### EXERCISE PROMPT
In the listing, find every line that has the string "agent" and copy it.

Start of PROVIDED RECORDS

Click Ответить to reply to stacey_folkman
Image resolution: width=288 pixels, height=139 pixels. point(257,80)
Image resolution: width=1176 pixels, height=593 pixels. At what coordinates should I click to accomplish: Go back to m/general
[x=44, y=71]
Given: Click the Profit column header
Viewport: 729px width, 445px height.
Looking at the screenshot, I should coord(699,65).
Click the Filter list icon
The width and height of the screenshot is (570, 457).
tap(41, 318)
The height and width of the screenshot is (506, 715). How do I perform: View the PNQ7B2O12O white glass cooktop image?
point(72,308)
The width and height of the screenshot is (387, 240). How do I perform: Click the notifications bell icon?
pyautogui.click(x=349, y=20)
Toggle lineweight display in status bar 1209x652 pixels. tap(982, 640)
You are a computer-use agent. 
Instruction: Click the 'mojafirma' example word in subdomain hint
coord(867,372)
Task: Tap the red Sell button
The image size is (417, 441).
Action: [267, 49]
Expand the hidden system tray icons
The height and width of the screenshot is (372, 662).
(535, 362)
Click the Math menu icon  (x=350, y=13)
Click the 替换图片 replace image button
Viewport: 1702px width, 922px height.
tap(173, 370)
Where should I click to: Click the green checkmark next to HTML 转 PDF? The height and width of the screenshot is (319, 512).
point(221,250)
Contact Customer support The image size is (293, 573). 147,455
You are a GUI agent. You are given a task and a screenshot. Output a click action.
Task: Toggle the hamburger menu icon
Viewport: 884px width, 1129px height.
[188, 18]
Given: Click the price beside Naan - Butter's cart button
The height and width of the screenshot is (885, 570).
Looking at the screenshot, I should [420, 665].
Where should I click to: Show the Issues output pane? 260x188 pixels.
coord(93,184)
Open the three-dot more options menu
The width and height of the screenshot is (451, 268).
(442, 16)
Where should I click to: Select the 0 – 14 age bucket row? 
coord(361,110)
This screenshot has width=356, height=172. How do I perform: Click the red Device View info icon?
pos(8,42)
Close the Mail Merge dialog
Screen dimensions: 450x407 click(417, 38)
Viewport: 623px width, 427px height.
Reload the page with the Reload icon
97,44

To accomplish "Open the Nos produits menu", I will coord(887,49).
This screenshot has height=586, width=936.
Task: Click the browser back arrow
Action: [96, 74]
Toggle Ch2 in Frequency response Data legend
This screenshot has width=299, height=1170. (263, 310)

End of PROVIDED RECORDS

### TASK RESPONSE
You are a computer-use agent. 
You are a GUI agent. You are given a task and a screenshot. Output a click action.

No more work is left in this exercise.